• [ИСХОДНЫЙ ОТРЫВОК]
● ● ●

Иногда стулья за столиком долго пустовали: одни «мушкетеры» не пришли, других «на минуточку» затащили в чужую компанию — выпить бокал вина, а то и перемолвиться по делу.

Оставшись один, Салтыков разглядывал окружающих. Он искренне веселился на этих сборищах, так как очень ценил живую беседу, острое словечко, шутку. Но порой только что выслушанные от собеседников рассказы о взятках, скандальных спекуляциях, громких процессах причудливо смешивались со стоявшим в зале гомоном, звоном рюмок, вилок, ножей. В глаза бросались багровые лица, пылавшие то ли от еды и вина, то ли от жадного предвкушения все новых и новых изрядных кушей, прибылей, наградных.

По сравнению с этими физиономиями милым скромником казался обжора Европеус, исхитрившийся на одном вечере у Унковских забраться в столовую и съесть буквально все приготовленное для гостей.

● ● ●

• [ЗАПИСИ НАБОРА ДАННЫХ]
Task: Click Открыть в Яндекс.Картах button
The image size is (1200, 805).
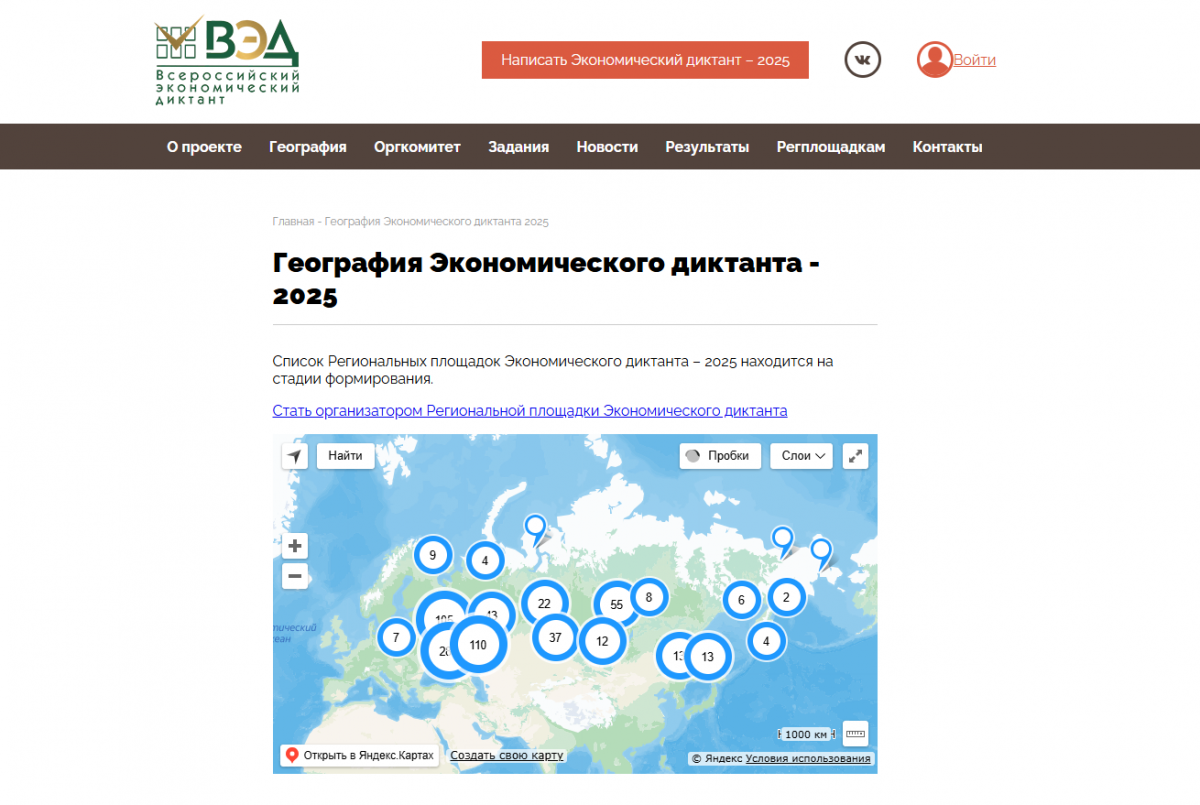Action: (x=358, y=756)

● ● ●

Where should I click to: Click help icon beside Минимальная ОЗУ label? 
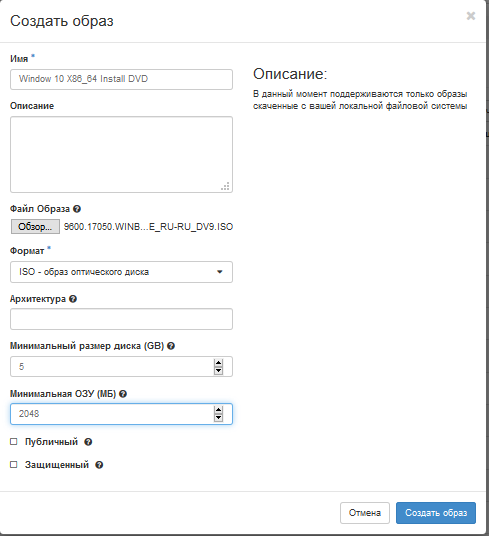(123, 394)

● ● ●

• [СУТЬ ЗАДАНИЯ]
Ответьте на вопросы по отрывку.
(а) Что очень ценил Салтыков?
(б) Что съел Европеус на одном вечере у Унковских?
(в) Зачем «мушкетеров» затаскивали «на минуточку» в чужую компанию?
Записи для этого задания не нужны.

• [РЕЗУЛЬТАТ]
(а) Живую беседу, острое словечко, шутку.
(б) Буквально все, что было приготовлено для гостей.
(в) Чтобы выпить бокал вина, а то и перемолвиться по делу.